### SHORT PROBLEM
Reproduce word for word the part of the foam board insulation thread starting with "I'm still not" and going on through "precaud (Aug 9, 2008)".

### SOURCE EXTRACT
Begin

Both HD and Lowes sells PL, and they make PL300 Foamboard adhesive. I used it with the Dow blueboard and it works great. Inexpensive, too.


----------



## velvetfoot (Aug 7, 2008)

Thanks much.


----------



## velvetfoot (Aug 7, 2008)

I forgot to ask if and how you braced the board to the concrete or did you fasten it down mechanically right away?


----------



## precaud (Aug 7, 2008)

The Dow blueboard is tongue and groove. I cut it for a snug fit top-to-bottom, so I only glued a couple spots of each sheet to the wall, and then glued along the entire edge of each one. I put up all the foam board first and then put in the furring strips. Have yet to sheetrock over it...


----------



## velvetfoot (Aug 7, 2008)

Thanks very much again.


----------



## precaud (Aug 7, 2008)

Good luck with your project - you'll be glad you did it!


----------



## Highbeam (Aug 7, 2008)

I couldn't find the BIG tubes of PL300, only the dainty ones. If that matters to you.


----------



## velvetfoot (Aug 7, 2008)

HD had some big tubes of the polyurethane.


----------



## sinnian (Aug 7, 2008)

THE most important place to insulate is the sill plate, however to do it correctly (i.e. no air leaks) is to use the spray foam, and for the amount of space it is cost prohibitive for the homeowner to use cans.  It is best done by a professional.  There is so much air infiltration and loss through your sill plates that it is actually more important to insulate that area before even adding any to your attic.


----------



## velvetfoot (Aug 9, 2008)

Well, I got some furring strips to go along with the 10 Foamular tongue in groove 2" boards.
Found a big tube of the pl300.  Also, harder to find were 4" tap cons which I figure is the size I need.
I'm still not clear on how to glue/seal the foam to the wall as well as seal to each other.
The www.buildingscience.com website is not that clear.
Would there be a bead all around the edges of each piece of foam to glue and seal to the concrete, plus some in the field?
Then also some glue on the tongue in grove section for sealing?
That's a lot of glue.....


----------



## precaud (Aug 9, 2008)

Don't over-think it; the glue just keeps the boards in place until you get the furring strips in. Then if you want, you can seal along the perimeter to kill any chance of air currents setting up. But I think even that is a pretty subtle detail compared to the benefits of just getting the insulation up.


----------



## velvetfoot (Aug 9, 2008)

Thanks.  They're pretty seal crazy on that website, but the Dow site (Corning has nothing specific) just seems to say to slap it up there with furring strips.


----------



## begreen (Aug 9, 2008)

I agree with precaud. In our (tall) crawlspace I just used Liquid Nails LNP-901 heavy duty glue (approved for foamboard). Bought a case of the large tubes at HD and put a generous amount on each sheet. (I think we got about 2.5 - 4x8 sheets per large tube). Let it fire off for a minute, then pressed in place. Wedged a couple 2x4 T sticks to hold it for about 5 minutes while we got the next one prepped. That's all, no tap cons, no furring strips. It's been up for 3 years now and is very solid. That stuff is not coming down. 

Does it work? The coldest temp we've seen in the crawlspace was 60, with it 20 degrees outside. Normally in winter it sits at about 63 degrees.

End

### SUPPLIED INFORMATION
Begin

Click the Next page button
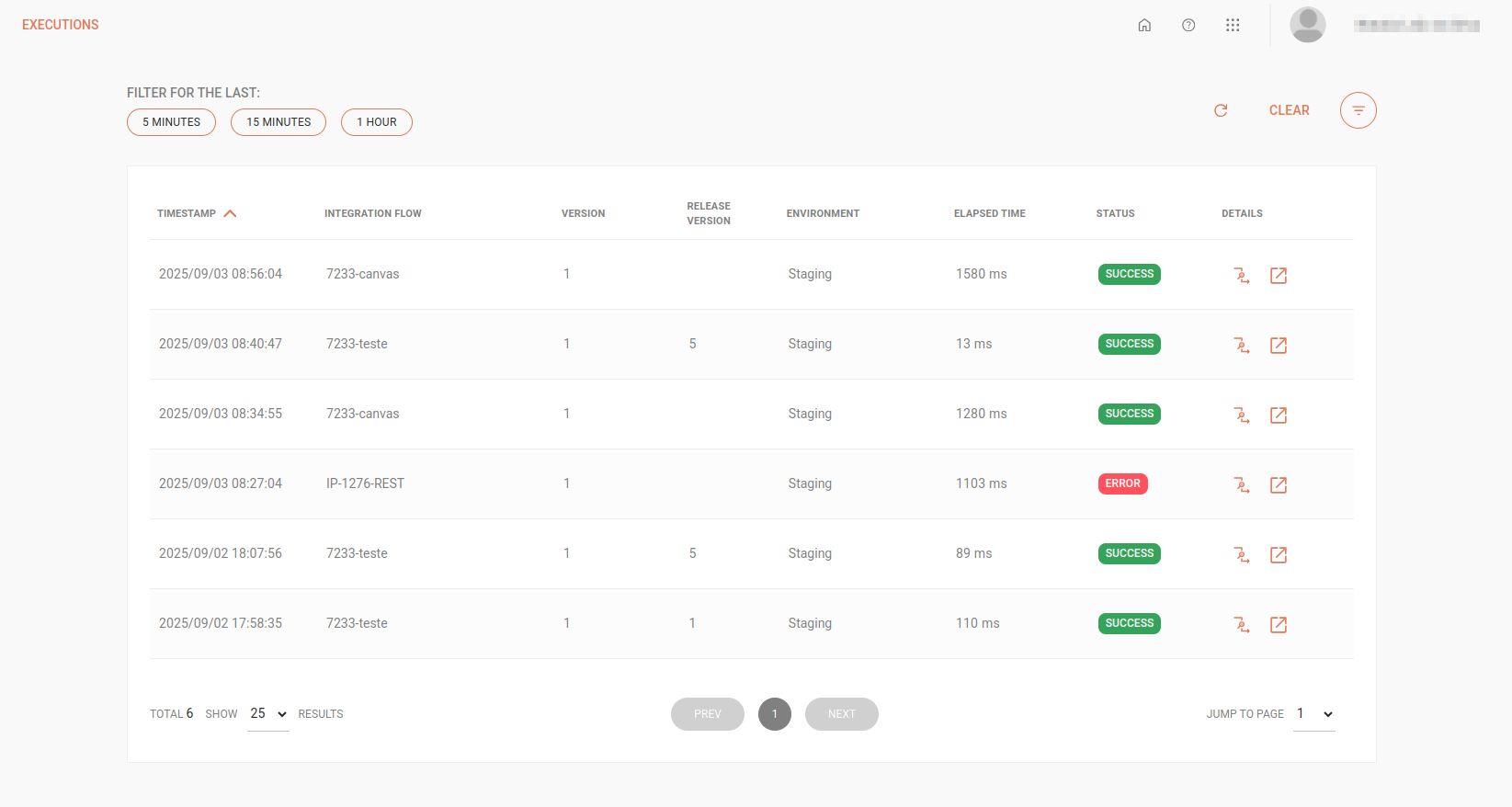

End

### TASK ANSWER
I'm still not clear on how to glue/seal the foam to the wall as well as seal to each other.
The www.buildingscience.com website is not that clear.
Would there be a bead all around the edges of each piece of foam to glue and seal to the concrete, plus some in the field?
Then also some glue on the tongue in grove section for sealing?
That's a lot of glue.....


----------



## precaud (Aug 9, 2008)